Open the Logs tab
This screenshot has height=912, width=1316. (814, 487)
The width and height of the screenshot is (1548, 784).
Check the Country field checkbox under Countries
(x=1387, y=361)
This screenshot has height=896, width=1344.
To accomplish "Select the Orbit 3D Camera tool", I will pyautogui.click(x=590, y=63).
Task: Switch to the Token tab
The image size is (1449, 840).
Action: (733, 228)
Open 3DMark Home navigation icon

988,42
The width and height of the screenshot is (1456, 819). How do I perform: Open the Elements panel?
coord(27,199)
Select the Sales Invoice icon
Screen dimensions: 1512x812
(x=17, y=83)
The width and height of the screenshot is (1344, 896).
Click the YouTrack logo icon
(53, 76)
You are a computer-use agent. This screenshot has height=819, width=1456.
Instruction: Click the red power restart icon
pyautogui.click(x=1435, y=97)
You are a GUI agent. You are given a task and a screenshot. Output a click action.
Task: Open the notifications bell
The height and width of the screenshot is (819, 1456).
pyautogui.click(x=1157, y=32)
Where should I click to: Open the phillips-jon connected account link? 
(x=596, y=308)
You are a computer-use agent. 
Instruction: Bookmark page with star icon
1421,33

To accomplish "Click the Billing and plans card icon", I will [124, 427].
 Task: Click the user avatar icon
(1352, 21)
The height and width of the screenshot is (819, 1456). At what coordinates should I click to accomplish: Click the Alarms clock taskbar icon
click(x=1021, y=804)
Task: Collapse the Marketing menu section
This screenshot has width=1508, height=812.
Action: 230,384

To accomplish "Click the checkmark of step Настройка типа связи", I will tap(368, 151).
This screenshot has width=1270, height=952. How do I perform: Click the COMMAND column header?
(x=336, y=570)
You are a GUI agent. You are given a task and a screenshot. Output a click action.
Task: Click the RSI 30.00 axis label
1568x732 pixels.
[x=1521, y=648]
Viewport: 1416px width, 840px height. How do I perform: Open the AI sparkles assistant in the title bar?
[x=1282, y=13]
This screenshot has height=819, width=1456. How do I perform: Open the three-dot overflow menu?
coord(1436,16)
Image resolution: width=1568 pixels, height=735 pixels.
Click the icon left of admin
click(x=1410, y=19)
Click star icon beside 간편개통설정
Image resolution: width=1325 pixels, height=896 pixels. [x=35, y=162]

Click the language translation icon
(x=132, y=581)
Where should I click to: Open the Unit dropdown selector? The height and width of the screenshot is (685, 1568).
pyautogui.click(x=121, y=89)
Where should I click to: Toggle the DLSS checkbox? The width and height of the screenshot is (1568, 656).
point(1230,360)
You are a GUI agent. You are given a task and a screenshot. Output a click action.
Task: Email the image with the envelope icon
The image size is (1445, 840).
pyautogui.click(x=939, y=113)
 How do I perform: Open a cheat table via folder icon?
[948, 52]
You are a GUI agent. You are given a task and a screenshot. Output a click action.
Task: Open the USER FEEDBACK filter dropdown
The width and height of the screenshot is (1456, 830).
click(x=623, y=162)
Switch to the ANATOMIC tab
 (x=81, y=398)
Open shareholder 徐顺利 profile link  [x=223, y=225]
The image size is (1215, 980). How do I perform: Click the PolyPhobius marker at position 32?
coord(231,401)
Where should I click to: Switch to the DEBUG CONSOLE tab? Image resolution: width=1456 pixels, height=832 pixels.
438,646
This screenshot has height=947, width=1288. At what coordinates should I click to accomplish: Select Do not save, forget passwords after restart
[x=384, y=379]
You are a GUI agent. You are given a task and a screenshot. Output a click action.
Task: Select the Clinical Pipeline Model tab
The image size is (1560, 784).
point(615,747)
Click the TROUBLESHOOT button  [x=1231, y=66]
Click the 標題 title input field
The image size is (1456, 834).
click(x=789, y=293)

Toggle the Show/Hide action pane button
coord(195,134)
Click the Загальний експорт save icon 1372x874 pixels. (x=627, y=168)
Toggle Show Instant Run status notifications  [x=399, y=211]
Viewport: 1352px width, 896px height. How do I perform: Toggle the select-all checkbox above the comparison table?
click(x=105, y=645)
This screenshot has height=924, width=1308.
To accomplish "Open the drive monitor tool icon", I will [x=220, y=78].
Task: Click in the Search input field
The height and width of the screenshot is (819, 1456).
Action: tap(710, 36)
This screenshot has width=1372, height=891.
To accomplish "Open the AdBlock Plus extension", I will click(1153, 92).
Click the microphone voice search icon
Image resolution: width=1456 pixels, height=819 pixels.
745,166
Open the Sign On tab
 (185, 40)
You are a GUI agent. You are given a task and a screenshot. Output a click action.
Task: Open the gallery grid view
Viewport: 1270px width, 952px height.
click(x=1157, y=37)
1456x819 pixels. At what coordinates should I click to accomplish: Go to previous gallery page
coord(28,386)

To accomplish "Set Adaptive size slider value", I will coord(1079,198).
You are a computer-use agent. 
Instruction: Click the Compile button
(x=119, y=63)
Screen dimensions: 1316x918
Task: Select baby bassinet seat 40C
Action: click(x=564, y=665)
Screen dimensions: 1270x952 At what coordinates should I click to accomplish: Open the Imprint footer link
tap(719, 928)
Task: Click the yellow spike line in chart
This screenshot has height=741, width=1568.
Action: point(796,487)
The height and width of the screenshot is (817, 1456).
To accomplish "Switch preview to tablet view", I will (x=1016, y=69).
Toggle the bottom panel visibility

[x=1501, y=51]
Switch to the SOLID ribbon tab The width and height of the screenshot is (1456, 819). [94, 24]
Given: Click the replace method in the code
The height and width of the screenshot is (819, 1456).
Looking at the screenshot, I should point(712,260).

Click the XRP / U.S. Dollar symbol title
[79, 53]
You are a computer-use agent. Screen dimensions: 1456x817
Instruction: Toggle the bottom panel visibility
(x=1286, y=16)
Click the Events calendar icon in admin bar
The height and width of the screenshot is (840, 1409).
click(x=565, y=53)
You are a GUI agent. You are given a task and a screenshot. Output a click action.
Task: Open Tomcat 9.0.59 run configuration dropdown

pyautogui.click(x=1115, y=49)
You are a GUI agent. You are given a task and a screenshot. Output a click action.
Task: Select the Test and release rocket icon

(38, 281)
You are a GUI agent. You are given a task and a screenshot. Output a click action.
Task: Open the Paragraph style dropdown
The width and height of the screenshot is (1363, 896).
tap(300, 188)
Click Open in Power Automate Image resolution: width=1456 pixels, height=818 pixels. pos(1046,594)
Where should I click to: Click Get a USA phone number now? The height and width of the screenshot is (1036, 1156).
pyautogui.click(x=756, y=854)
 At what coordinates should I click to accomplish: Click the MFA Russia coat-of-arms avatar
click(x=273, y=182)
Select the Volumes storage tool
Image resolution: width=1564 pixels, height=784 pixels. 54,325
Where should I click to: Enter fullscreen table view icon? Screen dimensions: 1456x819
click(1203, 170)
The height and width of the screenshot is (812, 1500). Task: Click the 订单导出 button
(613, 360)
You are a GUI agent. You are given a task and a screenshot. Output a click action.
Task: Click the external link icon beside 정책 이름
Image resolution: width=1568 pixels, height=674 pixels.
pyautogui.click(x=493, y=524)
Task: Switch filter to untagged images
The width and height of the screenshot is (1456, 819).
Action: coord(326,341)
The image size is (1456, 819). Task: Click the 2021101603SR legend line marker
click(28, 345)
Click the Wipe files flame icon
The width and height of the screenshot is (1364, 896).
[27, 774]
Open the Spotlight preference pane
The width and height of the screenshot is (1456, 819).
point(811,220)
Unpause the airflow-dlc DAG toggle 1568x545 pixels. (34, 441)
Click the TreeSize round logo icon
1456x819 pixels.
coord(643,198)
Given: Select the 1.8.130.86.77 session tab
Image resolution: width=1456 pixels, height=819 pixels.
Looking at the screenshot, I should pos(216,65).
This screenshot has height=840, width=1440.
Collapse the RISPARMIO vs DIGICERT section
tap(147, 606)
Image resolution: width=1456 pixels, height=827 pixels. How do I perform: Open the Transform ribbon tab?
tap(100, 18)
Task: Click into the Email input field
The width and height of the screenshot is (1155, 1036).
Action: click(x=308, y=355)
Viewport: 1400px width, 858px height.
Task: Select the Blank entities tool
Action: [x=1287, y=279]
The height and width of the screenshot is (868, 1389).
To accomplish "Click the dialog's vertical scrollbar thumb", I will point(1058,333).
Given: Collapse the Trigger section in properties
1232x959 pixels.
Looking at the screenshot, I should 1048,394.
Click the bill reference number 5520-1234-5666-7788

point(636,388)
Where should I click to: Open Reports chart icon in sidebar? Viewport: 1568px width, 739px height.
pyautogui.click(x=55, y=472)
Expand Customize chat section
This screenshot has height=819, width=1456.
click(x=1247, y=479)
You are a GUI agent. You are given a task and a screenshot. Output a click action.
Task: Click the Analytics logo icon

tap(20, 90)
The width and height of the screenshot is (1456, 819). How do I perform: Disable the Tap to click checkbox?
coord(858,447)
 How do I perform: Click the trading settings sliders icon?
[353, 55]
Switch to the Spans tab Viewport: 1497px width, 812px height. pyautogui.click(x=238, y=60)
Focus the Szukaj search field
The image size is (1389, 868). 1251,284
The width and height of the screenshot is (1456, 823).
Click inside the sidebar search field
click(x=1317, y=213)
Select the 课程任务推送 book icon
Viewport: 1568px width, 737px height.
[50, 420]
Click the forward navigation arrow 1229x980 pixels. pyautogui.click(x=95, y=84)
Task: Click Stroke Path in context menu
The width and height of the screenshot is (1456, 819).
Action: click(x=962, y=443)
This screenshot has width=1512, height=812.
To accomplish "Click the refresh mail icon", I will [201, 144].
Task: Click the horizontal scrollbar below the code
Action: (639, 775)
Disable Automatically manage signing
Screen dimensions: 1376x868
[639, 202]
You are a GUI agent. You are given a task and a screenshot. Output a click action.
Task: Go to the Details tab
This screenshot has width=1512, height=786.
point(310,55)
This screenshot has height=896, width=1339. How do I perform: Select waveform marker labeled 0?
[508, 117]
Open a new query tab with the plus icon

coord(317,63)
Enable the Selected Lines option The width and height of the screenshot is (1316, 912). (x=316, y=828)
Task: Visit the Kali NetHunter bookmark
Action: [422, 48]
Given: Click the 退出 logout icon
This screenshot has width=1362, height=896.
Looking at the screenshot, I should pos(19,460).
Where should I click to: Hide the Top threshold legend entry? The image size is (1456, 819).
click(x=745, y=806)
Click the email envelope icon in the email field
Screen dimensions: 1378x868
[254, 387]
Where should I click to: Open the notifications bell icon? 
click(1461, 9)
● ● ● ● ● ● ●
### PROBLEM DETAILS
Output only the lines from the one holding "Switch to the Spans" through the last line above, exactly as they appear.

### ANSWER BELOW
Switch to the Spans tab Viewport: 1497px width, 812px height. pyautogui.click(x=238, y=60)
Focus the Szukaj search field
The image size is (1389, 868). 1251,284
The width and height of the screenshot is (1456, 823).
Click inside the sidebar search field
click(x=1317, y=213)
Select the 课程任务推送 book icon
Viewport: 1568px width, 737px height.
[50, 420]
Click the forward navigation arrow 1229x980 pixels. pyautogui.click(x=95, y=84)
Task: Click Stroke Path in context menu
The width and height of the screenshot is (1456, 819).
Action: click(x=962, y=443)
This screenshot has width=1512, height=812.
To accomplish "Click the refresh mail icon", I will [201, 144].
Task: Click the horizontal scrollbar below the code
Action: (639, 775)
Disable Automatically manage signing
Screen dimensions: 1376x868
[639, 202]
You are a GUI agent. You are given a task and a screenshot. Output a click action.
Task: Go to the Details tab
This screenshot has width=1512, height=786.
point(310,55)
This screenshot has height=896, width=1339. How do I perform: Select waveform marker labeled 0?
[508, 117]
Open a new query tab with the plus icon

coord(317,63)
Enable the Selected Lines option The width and height of the screenshot is (1316, 912). (x=316, y=828)
Task: Visit the Kali NetHunter bookmark
Action: [422, 48]
Given: Click the 退出 logout icon
This screenshot has width=1362, height=896.
Looking at the screenshot, I should pos(19,460).
Where should I click to: Hide the Top threshold legend entry? The image size is (1456, 819).
click(x=745, y=806)
Click the email envelope icon in the email field
Screen dimensions: 1378x868
[254, 387]
Where should I click to: Open the notifications bell icon? 
click(1461, 9)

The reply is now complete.